▼

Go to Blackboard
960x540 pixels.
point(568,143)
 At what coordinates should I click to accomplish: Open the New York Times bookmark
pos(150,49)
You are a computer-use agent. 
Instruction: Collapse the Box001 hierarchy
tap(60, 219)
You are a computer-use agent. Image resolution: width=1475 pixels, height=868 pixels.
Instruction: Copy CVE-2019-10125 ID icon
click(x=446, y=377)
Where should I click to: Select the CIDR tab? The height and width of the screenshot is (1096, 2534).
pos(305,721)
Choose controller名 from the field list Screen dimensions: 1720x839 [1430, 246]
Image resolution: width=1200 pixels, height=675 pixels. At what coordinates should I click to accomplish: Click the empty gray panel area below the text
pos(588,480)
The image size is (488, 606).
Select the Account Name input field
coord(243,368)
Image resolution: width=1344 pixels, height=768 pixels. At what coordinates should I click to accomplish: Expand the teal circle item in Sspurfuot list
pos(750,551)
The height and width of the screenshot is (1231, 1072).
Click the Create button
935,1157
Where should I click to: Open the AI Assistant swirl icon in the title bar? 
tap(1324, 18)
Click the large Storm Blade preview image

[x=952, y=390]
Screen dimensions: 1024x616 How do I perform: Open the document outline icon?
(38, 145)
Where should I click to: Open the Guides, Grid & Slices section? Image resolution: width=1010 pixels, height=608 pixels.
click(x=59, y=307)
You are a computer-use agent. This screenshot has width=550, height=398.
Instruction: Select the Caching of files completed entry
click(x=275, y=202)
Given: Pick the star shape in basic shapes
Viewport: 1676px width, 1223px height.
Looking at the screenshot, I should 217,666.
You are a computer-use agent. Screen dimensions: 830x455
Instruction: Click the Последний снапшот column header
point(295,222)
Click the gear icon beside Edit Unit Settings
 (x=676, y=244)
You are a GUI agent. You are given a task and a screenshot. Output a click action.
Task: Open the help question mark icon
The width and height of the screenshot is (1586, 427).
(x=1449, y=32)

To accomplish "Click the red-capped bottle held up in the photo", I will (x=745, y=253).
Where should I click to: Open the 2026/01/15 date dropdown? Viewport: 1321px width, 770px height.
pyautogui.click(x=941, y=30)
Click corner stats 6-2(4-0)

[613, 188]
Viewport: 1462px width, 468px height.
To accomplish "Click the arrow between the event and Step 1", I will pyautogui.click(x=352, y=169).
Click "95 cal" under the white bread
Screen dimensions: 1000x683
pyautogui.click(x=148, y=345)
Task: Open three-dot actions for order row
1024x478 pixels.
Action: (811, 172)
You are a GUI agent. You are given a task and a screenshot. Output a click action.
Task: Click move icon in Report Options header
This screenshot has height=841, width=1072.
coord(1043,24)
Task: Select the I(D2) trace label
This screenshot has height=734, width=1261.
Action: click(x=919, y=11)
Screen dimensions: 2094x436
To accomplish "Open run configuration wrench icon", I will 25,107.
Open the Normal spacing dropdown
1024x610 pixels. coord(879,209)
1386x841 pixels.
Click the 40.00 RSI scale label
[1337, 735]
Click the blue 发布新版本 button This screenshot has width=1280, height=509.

▲

## Work task
A verbatim copy of every entry is needed.

## Response
Go to Blackboard
960x540 pixels.
point(568,143)
 At what coordinates should I click to accomplish: Open the New York Times bookmark
pos(150,49)
You are a computer-use agent. 
Instruction: Collapse the Box001 hierarchy
tap(60, 219)
You are a computer-use agent. Image resolution: width=1475 pixels, height=868 pixels.
Instruction: Copy CVE-2019-10125 ID icon
click(x=446, y=377)
Where should I click to: Select the CIDR tab? The height and width of the screenshot is (1096, 2534).
pos(305,721)
Choose controller名 from the field list Screen dimensions: 1720x839 [1430, 246]
Image resolution: width=1200 pixels, height=675 pixels. At what coordinates should I click to accomplish: Click the empty gray panel area below the text
pos(588,480)
The image size is (488, 606).
Select the Account Name input field
coord(243,368)
Image resolution: width=1344 pixels, height=768 pixels. At what coordinates should I click to accomplish: Expand the teal circle item in Sspurfuot list
pos(750,551)
The height and width of the screenshot is (1231, 1072).
Click the Create button
935,1157
Where should I click to: Open the AI Assistant swirl icon in the title bar? 
tap(1324, 18)
Click the large Storm Blade preview image

[x=952, y=390]
Screen dimensions: 1024x616 How do I perform: Open the document outline icon?
(38, 145)
Where should I click to: Open the Guides, Grid & Slices section? Image resolution: width=1010 pixels, height=608 pixels.
click(x=59, y=307)
You are a computer-use agent. This screenshot has width=550, height=398.
Instruction: Select the Caching of files completed entry
click(x=275, y=202)
Given: Pick the star shape in basic shapes
Viewport: 1676px width, 1223px height.
Looking at the screenshot, I should 217,666.
You are a computer-use agent. Screen dimensions: 830x455
Instruction: Click the Последний снапшот column header
point(295,222)
Click the gear icon beside Edit Unit Settings
 (x=676, y=244)
You are a GUI agent. You are given a task and a screenshot. Output a click action.
Task: Open the help question mark icon
The width and height of the screenshot is (1586, 427).
(x=1449, y=32)

To accomplish "Click the red-capped bottle held up in the photo", I will (x=745, y=253).
Where should I click to: Open the 2026/01/15 date dropdown? Viewport: 1321px width, 770px height.
pyautogui.click(x=941, y=30)
Click corner stats 6-2(4-0)

[613, 188]
Viewport: 1462px width, 468px height.
To accomplish "Click the arrow between the event and Step 1", I will pyautogui.click(x=352, y=169).
Click "95 cal" under the white bread
Screen dimensions: 1000x683
pyautogui.click(x=148, y=345)
Task: Open three-dot actions for order row
1024x478 pixels.
Action: (811, 172)
You are a GUI agent. You are given a task and a screenshot. Output a click action.
Task: Click move icon in Report Options header
This screenshot has height=841, width=1072.
coord(1043,24)
Task: Select the I(D2) trace label
This screenshot has height=734, width=1261.
Action: click(x=919, y=11)
Screen dimensions: 2094x436
To accomplish "Open run configuration wrench icon", I will 25,107.
Open the Normal spacing dropdown
1024x610 pixels. coord(879,209)
1386x841 pixels.
Click the 40.00 RSI scale label
[1337, 735]
Click the blue 发布新版本 button This screenshot has width=1280, height=509.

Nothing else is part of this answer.